Les «munitions chinoises rendraient la vie très difficile aux Ukrainiens, qu’il s’agisse de munitions d’artillerie, de munitions de précision ou d’armes de frappe à plus longue portée, dont la Russie est à court».
Car depuis le début de l’invasion russe, la Russie peine à rassembler suffisamment de personnel, de munitions et d’armes, ce qui explique son enlisement face à la résistance ukrainienne. Cet état de fait a poussé Vladimir Poutine à recourir à une conscription massive, à des groupes mercenaires et aux importations.
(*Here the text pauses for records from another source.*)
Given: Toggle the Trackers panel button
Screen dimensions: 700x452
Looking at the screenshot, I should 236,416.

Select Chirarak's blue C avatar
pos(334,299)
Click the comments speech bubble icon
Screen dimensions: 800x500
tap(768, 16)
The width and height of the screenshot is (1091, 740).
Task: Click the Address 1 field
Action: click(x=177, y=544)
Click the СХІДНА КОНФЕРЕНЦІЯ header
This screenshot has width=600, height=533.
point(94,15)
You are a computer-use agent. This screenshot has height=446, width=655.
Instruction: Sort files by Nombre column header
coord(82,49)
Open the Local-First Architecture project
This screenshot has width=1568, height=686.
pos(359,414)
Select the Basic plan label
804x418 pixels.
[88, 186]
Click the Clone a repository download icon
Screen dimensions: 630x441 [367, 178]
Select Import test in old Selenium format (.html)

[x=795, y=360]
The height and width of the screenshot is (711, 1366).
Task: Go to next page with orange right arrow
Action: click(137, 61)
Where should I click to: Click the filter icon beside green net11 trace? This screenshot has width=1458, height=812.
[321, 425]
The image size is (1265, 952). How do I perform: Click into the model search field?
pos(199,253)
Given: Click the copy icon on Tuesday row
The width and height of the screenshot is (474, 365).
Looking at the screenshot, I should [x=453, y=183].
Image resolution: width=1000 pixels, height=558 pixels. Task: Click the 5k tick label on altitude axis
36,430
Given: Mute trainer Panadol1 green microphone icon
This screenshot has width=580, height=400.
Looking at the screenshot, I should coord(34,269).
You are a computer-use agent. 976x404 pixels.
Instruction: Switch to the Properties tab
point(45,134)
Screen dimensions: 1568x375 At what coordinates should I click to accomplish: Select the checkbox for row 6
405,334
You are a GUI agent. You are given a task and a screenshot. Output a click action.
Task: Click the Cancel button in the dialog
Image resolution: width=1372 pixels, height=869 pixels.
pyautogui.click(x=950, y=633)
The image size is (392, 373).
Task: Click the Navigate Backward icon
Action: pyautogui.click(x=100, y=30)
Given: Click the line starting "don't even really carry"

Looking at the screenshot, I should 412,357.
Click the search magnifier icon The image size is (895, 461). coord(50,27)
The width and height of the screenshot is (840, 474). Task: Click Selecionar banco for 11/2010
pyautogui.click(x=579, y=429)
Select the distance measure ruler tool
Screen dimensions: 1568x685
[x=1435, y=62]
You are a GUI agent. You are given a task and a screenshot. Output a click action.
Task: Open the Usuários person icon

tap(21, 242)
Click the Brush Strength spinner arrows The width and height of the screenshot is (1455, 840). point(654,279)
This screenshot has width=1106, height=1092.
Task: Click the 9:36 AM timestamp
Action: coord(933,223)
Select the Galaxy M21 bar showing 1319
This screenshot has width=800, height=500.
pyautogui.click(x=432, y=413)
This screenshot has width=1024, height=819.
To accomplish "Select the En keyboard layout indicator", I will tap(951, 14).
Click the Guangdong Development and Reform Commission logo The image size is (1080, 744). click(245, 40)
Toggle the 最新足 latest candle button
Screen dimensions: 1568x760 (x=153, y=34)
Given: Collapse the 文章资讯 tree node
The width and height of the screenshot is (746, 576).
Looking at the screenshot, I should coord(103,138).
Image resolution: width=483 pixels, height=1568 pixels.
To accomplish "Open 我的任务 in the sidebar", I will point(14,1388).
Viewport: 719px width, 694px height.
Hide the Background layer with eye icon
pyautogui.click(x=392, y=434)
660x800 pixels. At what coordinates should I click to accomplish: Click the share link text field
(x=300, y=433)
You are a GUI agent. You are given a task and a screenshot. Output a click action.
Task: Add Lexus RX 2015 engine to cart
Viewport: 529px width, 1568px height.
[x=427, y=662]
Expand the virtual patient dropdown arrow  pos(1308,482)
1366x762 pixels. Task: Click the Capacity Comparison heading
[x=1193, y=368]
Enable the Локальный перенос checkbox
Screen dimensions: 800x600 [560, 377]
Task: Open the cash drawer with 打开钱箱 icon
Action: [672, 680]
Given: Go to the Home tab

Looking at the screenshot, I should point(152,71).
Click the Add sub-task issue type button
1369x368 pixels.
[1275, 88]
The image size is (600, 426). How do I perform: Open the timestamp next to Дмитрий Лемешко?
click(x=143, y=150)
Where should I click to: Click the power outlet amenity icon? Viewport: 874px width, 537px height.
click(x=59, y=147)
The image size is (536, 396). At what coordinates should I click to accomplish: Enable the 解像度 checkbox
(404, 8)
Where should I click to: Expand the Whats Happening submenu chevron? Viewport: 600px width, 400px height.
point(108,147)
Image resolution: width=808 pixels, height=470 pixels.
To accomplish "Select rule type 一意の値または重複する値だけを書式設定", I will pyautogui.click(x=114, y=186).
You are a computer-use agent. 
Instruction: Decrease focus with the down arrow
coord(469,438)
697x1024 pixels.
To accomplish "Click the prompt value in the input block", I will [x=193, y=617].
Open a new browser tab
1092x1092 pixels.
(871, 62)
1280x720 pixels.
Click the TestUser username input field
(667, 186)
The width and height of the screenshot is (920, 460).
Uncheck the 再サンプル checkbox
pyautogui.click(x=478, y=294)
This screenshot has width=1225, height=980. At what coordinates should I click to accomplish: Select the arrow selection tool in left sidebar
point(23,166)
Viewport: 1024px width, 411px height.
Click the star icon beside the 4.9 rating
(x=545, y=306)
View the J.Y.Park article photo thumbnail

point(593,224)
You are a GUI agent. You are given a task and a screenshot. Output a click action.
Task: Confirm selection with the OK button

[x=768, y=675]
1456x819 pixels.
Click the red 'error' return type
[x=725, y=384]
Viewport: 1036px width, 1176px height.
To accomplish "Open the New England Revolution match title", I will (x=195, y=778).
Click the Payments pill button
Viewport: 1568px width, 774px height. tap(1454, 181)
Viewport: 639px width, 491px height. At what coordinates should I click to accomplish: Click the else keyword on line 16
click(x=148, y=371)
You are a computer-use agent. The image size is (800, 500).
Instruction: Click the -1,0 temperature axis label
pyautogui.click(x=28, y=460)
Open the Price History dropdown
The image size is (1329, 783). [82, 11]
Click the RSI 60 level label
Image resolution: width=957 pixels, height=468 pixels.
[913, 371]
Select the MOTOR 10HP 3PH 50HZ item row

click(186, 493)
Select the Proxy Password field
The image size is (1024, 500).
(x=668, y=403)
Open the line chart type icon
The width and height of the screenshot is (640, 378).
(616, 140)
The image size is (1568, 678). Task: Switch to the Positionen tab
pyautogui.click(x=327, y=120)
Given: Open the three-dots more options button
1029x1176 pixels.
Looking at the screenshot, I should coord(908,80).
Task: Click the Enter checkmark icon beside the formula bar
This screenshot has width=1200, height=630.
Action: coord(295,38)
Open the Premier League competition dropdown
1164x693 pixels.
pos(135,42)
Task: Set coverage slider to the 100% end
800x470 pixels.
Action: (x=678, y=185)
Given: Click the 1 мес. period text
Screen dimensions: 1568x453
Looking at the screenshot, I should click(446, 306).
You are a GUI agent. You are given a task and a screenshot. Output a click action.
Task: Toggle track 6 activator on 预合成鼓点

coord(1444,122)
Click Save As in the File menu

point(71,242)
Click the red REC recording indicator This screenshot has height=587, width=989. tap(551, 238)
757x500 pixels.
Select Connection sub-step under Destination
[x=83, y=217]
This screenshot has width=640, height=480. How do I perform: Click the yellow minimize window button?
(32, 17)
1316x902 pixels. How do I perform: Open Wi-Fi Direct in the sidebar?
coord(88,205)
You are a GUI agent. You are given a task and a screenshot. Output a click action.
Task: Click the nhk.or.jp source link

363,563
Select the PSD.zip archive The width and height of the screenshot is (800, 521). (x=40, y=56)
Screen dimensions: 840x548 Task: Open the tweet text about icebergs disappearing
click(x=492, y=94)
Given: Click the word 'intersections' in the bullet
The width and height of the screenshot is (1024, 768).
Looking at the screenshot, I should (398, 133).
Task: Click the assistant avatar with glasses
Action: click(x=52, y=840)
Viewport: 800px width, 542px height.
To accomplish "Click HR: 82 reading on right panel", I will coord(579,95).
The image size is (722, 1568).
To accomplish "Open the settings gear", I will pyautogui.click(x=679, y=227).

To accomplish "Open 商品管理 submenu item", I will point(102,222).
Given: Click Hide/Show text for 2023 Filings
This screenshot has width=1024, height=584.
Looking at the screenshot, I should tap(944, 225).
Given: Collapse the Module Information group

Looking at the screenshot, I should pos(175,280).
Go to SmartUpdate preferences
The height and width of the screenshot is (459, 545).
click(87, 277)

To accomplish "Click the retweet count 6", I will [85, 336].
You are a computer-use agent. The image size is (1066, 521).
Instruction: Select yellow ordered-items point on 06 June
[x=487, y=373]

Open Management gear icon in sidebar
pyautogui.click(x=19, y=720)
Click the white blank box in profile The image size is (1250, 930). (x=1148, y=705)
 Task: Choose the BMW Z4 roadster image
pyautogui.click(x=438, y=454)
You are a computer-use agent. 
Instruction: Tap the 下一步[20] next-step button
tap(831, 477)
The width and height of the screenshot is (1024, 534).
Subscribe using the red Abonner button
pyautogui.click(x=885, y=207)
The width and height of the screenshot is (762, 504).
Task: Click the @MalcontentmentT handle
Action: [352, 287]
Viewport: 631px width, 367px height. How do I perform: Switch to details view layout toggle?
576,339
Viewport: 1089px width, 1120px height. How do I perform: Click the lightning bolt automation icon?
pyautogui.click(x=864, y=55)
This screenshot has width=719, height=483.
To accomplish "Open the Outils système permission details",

Pendant ce temps, l’Ukraine a réussi à arrêter l’avancée russe, et même à prendre le dessus. Mais certains experts estiment que la guerre se trouve à un point d’inflexion, chaque camp s’arrachant les ressources et cherchant à remporter des gains décisifs à mesure que le printemps approche.
POURQUOI LA CHINE S’IMPLIQUERAIT-ELLE?
Le commentateur militaire chinois Song Zhongping a affirmé que la Chine n’enverrait pas d’armes à la Russie, tout en soulignant que la coopération politique, commerciale et militaire entre Moscou et Pékin s’était accrue avant même le début de la guerre en Ukraine et que cette tendance allait se poursuivre.
«La Chine n’écoutera pas les demandes des États-Unis. Elle renforcera sa coopération avec la Russie conformément à sa propre volonté nationale et à ses préoccupations en matière de sécurité nationale», a-t-il asséné.
De nombreux experts estiment qu’il y a un enjeu plus important et que l’Ukraine est en train de se transformer en guerre par procuration digne de l’époque de la Guerre froide.
Pour Alexey Muraviev, professeur d’études stratégiques et de sécurité à l’Université Curtin, à Perth en Australie, «la guerre en Ukraine est un moment critique pour l’environnement de sécurité internationale, pour l’ordre mondial».
Une décision d’exporter des armes serait «un pas énorme» pour la Chine, qui s’exposerait ainsi à des sanctions occidentales, brûlerait les ponts restants avec Washington et saborderait les liens avec l’Europe.
Mais la perspective de voir la Russie perdre inquiète Pékin, selon M. Muraviev.
Dans ce cas de figure, «la Chine se retrouvera seule», a-t-il analysé. «La Russie est la seule grande puissance qui soutient la Chine.»
À l’inverse, une victoire russe signifierait «infliger une défaite stratégique aux États-Unis» et ainsi contribuer à alimenter le récit du président Xi Jinping, selon lequel l’Occident est en déclin – une idée actuellement mise à mal par l’enlisement de la Russie en Ukraine.
Selon le professeur, la Chine tenterait de jouer les équilibristes dans ce conflit, en trouvant le juste milieu entre le risque et la récompense: fournir des armes par l’intermédiaire d’entreprises contrôlées par l’État, de la Corée du Nord ou du groupe Wagner, plutôt que directement aux militaires russes.
«Je pense que leur approche sera plus clandestine», a-t-il conclu.